Exercise goal:
Can you give these rows again, substituting "How can I complete" for every "How do I perform" and leaving everything else unchanged?

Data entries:
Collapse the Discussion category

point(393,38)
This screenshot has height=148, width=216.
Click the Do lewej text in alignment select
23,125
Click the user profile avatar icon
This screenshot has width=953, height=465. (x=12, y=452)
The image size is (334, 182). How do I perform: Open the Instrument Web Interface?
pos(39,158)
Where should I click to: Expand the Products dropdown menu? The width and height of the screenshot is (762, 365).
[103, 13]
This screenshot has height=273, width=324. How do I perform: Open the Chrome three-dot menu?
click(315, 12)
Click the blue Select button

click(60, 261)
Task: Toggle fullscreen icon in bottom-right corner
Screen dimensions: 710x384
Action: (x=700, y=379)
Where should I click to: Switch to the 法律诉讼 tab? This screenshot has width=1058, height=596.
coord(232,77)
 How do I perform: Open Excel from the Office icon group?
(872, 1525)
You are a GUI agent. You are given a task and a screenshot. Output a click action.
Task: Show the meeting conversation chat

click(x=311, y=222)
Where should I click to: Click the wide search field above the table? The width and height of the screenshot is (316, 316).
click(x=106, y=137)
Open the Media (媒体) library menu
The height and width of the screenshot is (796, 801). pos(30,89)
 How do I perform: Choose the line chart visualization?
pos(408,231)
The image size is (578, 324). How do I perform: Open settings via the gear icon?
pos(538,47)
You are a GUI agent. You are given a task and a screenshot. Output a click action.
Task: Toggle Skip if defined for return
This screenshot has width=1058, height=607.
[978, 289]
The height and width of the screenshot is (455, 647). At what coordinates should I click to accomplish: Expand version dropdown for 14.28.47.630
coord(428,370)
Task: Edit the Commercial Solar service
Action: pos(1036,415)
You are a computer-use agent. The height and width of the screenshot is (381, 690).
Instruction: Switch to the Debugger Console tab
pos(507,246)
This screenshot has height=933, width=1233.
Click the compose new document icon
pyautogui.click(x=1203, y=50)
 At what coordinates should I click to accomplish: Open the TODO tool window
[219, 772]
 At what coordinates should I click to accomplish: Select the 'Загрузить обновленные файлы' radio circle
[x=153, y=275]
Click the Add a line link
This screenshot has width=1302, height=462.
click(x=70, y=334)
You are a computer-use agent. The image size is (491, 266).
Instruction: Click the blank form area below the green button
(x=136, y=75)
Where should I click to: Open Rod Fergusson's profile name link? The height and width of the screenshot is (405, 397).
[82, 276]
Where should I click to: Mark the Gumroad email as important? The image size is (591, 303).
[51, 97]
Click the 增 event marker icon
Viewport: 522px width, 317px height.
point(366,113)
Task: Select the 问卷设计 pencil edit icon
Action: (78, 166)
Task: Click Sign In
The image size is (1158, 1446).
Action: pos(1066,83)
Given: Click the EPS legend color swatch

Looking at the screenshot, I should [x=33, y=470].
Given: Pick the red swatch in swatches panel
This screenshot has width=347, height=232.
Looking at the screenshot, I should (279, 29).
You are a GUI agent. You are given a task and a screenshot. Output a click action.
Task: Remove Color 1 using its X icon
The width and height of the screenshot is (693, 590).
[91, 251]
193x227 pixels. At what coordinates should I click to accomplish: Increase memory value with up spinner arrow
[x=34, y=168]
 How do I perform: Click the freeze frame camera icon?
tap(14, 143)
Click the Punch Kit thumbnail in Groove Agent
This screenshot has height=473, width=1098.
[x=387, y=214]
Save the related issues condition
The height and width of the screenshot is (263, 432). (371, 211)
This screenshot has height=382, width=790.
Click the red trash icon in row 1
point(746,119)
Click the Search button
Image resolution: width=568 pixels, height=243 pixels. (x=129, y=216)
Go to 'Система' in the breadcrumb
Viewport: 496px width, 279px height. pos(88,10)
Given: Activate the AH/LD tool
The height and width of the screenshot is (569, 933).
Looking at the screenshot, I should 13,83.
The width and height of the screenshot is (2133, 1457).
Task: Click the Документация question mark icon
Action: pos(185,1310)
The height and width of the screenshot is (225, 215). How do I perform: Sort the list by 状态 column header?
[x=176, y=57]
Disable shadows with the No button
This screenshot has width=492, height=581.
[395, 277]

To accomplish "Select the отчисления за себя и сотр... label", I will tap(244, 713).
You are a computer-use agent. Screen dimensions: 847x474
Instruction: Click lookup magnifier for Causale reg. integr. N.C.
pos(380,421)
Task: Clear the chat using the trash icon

Final answer:
Collapse the Discussion category

point(393,38)
This screenshot has height=148, width=216.
Click the Do lewej text in alignment select
23,125
Click the user profile avatar icon
This screenshot has width=953, height=465. (x=12, y=452)
The image size is (334, 182). How can I complete: Open the Instrument Web Interface?
pos(39,158)
Where should I click to: Expand the Products dropdown menu? The width and height of the screenshot is (762, 365).
[103, 13]
This screenshot has height=273, width=324. How can I complete: Open the Chrome three-dot menu?
click(315, 12)
Click the blue Select button

click(60, 261)
Task: Toggle fullscreen icon in bottom-right corner
Screen dimensions: 710x384
Action: (x=700, y=379)
Where should I click to: Switch to the 法律诉讼 tab? This screenshot has width=1058, height=596.
coord(232,77)
 How can I complete: Open Excel from the Office icon group?
(872, 1525)
You are a GUI agent. You are given a task and a screenshot. Output a click action.
Task: Show the meeting conversation chat

click(x=311, y=222)
Where should I click to: Click the wide search field above the table? The width and height of the screenshot is (316, 316).
click(x=106, y=137)
Open the Media (媒体) library menu
The height and width of the screenshot is (796, 801). pos(30,89)
 How can I complete: Choose the line chart visualization?
pos(408,231)
The image size is (578, 324). How can I complete: Open settings via the gear icon?
pos(538,47)
You are a GUI agent. You are given a task and a screenshot. Output a click action.
Task: Toggle Skip if defined for return
This screenshot has width=1058, height=607.
[978, 289]
The height and width of the screenshot is (455, 647). At what coordinates should I click to accomplish: Expand version dropdown for 14.28.47.630
coord(428,370)
Task: Edit the Commercial Solar service
Action: pos(1036,415)
You are a computer-use agent. The height and width of the screenshot is (381, 690).
Instruction: Switch to the Debugger Console tab
pos(507,246)
This screenshot has height=933, width=1233.
Click the compose new document icon
pyautogui.click(x=1203, y=50)
 At what coordinates should I click to accomplish: Open the TODO tool window
[219, 772]
 At what coordinates should I click to accomplish: Select the 'Загрузить обновленные файлы' radio circle
[x=153, y=275]
Click the Add a line link
This screenshot has width=1302, height=462.
click(x=70, y=334)
You are a computer-use agent. The image size is (491, 266).
Instruction: Click the blank form area below the green button
(x=136, y=75)
Where should I click to: Open Rod Fergusson's profile name link? The height and width of the screenshot is (405, 397).
[82, 276]
Where should I click to: Mark the Gumroad email as important? The image size is (591, 303).
[51, 97]
Click the 增 event marker icon
Viewport: 522px width, 317px height.
point(366,113)
Task: Select the 问卷设计 pencil edit icon
Action: (78, 166)
Task: Click Sign In
The image size is (1158, 1446).
Action: pos(1066,83)
Given: Click the EPS legend color swatch

Looking at the screenshot, I should [x=33, y=470].
Given: Pick the red swatch in swatches panel
This screenshot has width=347, height=232.
Looking at the screenshot, I should (279, 29).
You are a GUI agent. You are given a task and a screenshot. Output a click action.
Task: Remove Color 1 using its X icon
The width and height of the screenshot is (693, 590).
[91, 251]
193x227 pixels. At what coordinates should I click to accomplish: Increase memory value with up spinner arrow
[x=34, y=168]
 How can I complete: Click the freeze frame camera icon?
tap(14, 143)
Click the Punch Kit thumbnail in Groove Agent
This screenshot has height=473, width=1098.
[x=387, y=214]
Save the related issues condition
The height and width of the screenshot is (263, 432). (371, 211)
This screenshot has height=382, width=790.
Click the red trash icon in row 1
point(746,119)
Click the Search button
Image resolution: width=568 pixels, height=243 pixels. (x=129, y=216)
Go to 'Система' in the breadcrumb
Viewport: 496px width, 279px height. pos(88,10)
Given: Activate the AH/LD tool
The height and width of the screenshot is (569, 933).
Looking at the screenshot, I should 13,83.
The width and height of the screenshot is (2133, 1457).
Task: Click the Документация question mark icon
Action: pos(185,1310)
The height and width of the screenshot is (225, 215). How can I complete: Sort the list by 状态 column header?
[x=176, y=57]
Disable shadows with the No button
This screenshot has width=492, height=581.
[395, 277]

To accomplish "Select the отчисления за себя и сотр... label", I will tap(244, 713).
You are a computer-use agent. Screen dimensions: 847x474
Instruction: Click lookup magnifier for Causale reg. integr. N.C.
pos(380,421)
Task: Clear the chat using the trash icon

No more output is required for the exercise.